Arsitektur Unik dengan Atap Bentuk Perahu Terbalik
Atap rumah adat Tuaninu berbentuk perahu terbalik, merefleksikan cerita asal muasal desa yang konon berasal dari kapal karam di bukit tersebut. Rumah-rumah ini dibangun memanjang dengan tiang pancang sebagai pondasi, dinding dari papan kayu, dan atap alang-alang, menciptakan kehangatan dan harmoni dengan alam sekitar. Masyarakat adat hidup rukun dan penuh toleransi, bersama-sama membangun dan menjaga warisan leluhur mereka.
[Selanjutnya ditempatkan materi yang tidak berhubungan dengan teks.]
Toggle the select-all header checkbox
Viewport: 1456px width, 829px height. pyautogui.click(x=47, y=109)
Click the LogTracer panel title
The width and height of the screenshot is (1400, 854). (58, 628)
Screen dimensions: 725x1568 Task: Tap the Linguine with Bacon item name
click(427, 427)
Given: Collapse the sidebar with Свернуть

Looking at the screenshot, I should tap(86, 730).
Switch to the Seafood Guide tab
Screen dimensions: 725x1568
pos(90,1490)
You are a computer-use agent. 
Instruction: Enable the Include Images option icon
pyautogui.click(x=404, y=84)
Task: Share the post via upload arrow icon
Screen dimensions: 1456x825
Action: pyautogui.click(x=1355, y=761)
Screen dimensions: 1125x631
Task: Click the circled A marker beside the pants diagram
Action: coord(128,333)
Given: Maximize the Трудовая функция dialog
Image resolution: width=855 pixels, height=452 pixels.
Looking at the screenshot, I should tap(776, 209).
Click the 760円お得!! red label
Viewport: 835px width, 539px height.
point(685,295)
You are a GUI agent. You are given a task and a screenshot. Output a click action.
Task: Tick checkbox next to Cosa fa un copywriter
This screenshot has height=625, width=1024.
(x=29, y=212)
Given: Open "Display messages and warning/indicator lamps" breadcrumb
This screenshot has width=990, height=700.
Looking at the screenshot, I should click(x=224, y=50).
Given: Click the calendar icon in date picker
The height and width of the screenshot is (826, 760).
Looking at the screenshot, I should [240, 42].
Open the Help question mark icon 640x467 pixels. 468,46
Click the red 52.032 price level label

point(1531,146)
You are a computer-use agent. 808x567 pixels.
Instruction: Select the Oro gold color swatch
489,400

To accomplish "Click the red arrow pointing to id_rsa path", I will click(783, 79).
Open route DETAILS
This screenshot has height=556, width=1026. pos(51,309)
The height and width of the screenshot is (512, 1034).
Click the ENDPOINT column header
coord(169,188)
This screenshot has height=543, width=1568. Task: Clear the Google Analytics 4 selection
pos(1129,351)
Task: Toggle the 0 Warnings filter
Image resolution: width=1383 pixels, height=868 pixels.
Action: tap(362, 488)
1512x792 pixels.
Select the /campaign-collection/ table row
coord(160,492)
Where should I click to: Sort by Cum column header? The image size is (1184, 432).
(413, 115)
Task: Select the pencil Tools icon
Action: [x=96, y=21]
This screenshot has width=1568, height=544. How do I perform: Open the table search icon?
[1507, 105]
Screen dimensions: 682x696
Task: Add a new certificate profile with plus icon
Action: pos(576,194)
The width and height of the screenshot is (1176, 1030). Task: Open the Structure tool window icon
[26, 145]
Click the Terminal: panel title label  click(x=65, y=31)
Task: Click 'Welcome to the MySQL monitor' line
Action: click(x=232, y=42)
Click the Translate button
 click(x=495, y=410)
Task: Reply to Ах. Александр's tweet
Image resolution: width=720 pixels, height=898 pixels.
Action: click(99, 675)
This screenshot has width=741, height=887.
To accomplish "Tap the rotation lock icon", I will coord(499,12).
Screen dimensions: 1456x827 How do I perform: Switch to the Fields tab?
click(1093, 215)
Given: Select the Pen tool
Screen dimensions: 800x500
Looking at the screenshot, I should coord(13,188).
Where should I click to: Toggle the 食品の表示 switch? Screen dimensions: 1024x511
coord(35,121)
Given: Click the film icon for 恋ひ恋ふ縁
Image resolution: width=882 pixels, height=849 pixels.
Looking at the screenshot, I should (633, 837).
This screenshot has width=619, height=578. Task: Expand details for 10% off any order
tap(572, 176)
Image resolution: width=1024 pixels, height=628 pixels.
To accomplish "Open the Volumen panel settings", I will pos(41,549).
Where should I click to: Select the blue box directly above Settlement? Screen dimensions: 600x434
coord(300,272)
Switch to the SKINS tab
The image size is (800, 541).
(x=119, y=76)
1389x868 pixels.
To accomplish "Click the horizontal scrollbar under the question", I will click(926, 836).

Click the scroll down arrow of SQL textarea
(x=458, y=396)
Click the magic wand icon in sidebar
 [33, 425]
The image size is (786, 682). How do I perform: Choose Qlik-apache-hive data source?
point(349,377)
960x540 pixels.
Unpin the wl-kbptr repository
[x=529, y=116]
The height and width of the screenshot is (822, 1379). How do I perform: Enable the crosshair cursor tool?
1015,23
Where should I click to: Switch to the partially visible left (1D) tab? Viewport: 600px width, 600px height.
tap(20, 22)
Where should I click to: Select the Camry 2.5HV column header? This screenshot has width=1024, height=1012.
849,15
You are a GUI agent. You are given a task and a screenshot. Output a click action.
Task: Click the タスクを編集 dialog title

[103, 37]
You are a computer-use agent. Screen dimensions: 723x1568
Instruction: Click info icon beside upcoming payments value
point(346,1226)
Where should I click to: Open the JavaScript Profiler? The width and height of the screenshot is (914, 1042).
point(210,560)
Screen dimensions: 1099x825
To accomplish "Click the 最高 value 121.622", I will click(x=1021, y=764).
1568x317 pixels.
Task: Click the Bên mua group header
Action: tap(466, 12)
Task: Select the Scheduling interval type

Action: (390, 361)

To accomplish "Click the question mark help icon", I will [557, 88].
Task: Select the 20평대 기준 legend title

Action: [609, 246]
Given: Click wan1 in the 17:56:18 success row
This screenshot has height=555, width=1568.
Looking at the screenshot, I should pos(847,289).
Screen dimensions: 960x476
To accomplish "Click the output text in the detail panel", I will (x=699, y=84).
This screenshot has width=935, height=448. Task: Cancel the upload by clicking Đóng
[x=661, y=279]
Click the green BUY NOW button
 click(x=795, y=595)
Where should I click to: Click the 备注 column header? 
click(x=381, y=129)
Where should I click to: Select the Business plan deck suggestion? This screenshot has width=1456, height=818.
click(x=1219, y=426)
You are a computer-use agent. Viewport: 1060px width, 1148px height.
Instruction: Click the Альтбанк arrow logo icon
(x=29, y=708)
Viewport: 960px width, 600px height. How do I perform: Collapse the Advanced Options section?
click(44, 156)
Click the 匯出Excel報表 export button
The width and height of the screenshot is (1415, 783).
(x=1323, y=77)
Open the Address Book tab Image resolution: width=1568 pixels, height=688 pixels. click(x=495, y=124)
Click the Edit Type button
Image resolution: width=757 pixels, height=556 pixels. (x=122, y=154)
Peran Penting Perempuan dalam Adat Tuaninu
Dalam masyarakat Tuaninu, perempuan memiliki peran sentral sebagai penjaga rumah adat, sementara kaum pria dilarang menjaga rumah tersebut. Sistem matrilineal ini menempatkan perempuan pada posisi yang lebih tinggi dalam struktur keluarga, meskipun tugas memasak dan peran domestik lainnya tetap dijalankan oleh para perempuan tangguh di desa ini.
Kepercayaan dan Adat yang Terus Dijaga
Meski masyarakat Tuaninu kini memeluk agama Katolik, unsur kepercayaan dan adat istiadat masih sangat kental. Mereka masih memegang teguh aturan-aturan adat, seperti larangan keluar masuk desa sebelum dan setelah pukul 6, serta keharusan menggunakan pakaian tenun dari kapas bagi yang memasuki rumah adat sakral.
Tradisi yang Tetap Hidup di Era Modern
Di tengah kemajuan zaman, masyarakat Kampung Adat Tuaninu tetap setia melestarikan tradisi dan nilai leluhur mereka, memastikan warisan ini tidak tergerus oleh waktu. Meski listrik belum menjangkau desa, semangat dan kebersamaan mereka tetap menyala terang. Selesai makan bersama, biasanya dilanjutkan dengan tarian tebe sebagai bentuk syukur atas berkah dan kehidupan yang terus mengalir.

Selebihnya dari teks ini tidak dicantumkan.